Чашка на колокольне
Об этом я впервые подумал в городе Мелите, где на холме стоял монастырь святого Евферия — обветшавший, продуваемый всеми ветрами, с косо осевшей колокольней, будто кто-то незримый много лет тянул ее к земле. Внизу, на рынке, уже смеялись над всем, что еще недавно внушало трепет: над святыми мощами, над постами, над житиями, где святые беседовали со львами и спали на камнях, как на царских ложах. Лавочники называли архангелов «крылатыми сторожами», мальчишки играли в кости у монастырской ограды, и никто никого не останавливал. Время стало трезвым, почти бесстыдно трезвым. Но трезвость эта была не ясностью, а каким-то бездушным похмельем мира.
Я приехал в Мелиту разбирать библиотеку обители. Меня послал один столичный меценат, собиравший рукописи с жадностью ростовщика и любознательностью гуманиста. Я должен был описать, что еще можно спасти: патерики, письма, жития, греческие папирусы, сирийские молитвенники, свитки, где монахи, сами того не зная, оставляли самые точные дневники духа — в пометах на полях. Там, между строк о смирении, нередко попадались признания куда честнее проповедей: «Сегодня мне хотелось славы», «Ночью завидовал мертвым», «Видел свет и испугался».

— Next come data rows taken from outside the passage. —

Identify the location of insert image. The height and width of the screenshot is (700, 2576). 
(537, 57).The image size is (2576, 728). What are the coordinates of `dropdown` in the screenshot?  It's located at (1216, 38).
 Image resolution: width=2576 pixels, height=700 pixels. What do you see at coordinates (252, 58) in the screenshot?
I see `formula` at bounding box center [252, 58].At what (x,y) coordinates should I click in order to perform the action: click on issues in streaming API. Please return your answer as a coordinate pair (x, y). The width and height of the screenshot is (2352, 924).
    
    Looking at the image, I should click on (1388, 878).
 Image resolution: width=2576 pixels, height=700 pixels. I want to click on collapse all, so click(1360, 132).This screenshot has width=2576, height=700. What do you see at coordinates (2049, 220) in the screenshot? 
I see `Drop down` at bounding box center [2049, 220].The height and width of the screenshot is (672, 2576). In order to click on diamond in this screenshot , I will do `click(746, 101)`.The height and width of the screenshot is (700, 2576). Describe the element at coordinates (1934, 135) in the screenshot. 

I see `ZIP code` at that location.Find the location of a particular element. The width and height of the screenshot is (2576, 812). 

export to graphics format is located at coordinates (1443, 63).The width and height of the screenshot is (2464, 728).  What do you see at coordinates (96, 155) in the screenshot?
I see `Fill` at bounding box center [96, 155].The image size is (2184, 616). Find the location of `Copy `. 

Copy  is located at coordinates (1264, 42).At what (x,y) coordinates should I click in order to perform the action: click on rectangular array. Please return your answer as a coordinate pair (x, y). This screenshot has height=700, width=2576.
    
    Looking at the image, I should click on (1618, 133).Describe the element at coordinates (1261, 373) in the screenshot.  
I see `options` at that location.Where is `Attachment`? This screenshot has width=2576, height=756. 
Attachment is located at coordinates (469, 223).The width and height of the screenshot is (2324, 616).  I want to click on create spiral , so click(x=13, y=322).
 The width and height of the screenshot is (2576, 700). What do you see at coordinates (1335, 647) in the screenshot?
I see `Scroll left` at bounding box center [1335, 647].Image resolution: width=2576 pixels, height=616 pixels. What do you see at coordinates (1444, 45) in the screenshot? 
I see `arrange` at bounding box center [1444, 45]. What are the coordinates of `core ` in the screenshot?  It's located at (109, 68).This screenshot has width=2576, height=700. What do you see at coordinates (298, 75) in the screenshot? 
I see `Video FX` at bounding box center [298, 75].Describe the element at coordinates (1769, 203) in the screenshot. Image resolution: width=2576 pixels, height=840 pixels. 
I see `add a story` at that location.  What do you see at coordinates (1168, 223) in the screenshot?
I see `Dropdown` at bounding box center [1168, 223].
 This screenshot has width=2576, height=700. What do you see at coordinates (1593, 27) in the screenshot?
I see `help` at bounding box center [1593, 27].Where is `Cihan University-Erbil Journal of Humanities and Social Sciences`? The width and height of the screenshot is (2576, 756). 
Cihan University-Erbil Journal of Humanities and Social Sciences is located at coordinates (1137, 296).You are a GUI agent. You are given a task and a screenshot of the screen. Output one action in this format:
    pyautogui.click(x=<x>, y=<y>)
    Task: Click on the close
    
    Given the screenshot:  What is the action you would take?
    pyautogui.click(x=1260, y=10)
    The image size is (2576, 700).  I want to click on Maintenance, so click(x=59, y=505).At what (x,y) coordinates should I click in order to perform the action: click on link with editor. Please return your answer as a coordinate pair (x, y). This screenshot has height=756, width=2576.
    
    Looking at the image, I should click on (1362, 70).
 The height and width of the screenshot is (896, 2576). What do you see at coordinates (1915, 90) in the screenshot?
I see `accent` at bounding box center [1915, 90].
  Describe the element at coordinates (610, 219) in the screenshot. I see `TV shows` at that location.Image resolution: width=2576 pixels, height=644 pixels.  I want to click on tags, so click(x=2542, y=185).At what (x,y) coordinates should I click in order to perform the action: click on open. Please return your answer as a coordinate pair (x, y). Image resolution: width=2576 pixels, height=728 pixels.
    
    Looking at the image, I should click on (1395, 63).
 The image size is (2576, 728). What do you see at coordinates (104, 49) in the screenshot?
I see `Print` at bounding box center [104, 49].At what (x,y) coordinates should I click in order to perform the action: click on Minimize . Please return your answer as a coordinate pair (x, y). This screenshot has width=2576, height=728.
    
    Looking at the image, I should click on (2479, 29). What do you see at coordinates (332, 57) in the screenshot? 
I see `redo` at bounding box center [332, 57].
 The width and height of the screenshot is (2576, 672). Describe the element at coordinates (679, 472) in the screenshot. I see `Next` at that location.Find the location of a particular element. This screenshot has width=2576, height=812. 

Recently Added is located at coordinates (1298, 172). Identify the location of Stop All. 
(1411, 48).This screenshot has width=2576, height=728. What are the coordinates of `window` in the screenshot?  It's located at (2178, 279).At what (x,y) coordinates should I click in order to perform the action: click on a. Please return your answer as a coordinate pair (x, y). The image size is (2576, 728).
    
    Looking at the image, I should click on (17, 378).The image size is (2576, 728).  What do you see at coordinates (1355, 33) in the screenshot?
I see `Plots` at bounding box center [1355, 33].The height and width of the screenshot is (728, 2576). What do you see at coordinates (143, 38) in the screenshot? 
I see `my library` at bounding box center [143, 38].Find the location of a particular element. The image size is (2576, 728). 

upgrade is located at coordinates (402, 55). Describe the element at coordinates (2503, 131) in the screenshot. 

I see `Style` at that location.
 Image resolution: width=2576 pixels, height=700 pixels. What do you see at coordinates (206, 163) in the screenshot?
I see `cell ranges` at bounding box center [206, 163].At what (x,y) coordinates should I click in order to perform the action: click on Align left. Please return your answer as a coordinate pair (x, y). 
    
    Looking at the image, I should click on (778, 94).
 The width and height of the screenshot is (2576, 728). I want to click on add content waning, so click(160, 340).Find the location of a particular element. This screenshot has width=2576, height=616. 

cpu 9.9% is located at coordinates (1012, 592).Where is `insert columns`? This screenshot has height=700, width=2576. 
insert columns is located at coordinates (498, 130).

Настоятелем там был старец по имени Мартирий, высохший, как ветка акации. Глаза у него были удивительные: не ласковые и не суровые, а такие, будто он давно привык смотреть на человека как на существо, которое само в себе не помещается. В первый же вечер он повел меня по монастырскому двору.
— Вы, столичные, — сказал он, — думаете, что вера умирает от насмешки. Нет. Насмешка приходит после. Сначала вера изнывает от собственного великолепия.
— От великолепия?
— Да. От золота, от торжественности, от бесконечного повторения. Икона начинает нравиться больше того, кто на ней изображен; крест становится украшением; слово «вечность» служит кадилу, а не пробуждает богобоязненность. Тогда человек, даже самый благочестивый, однажды вздрагивает и говорит: «Как всё это тяжело». И спешит в обратную сторону — к пыли, к ремеслу, к насмешке, к холодной воде из колодца. Ему кажется, что он освобождается. На деле же он только меняет один вид опьянения на другой.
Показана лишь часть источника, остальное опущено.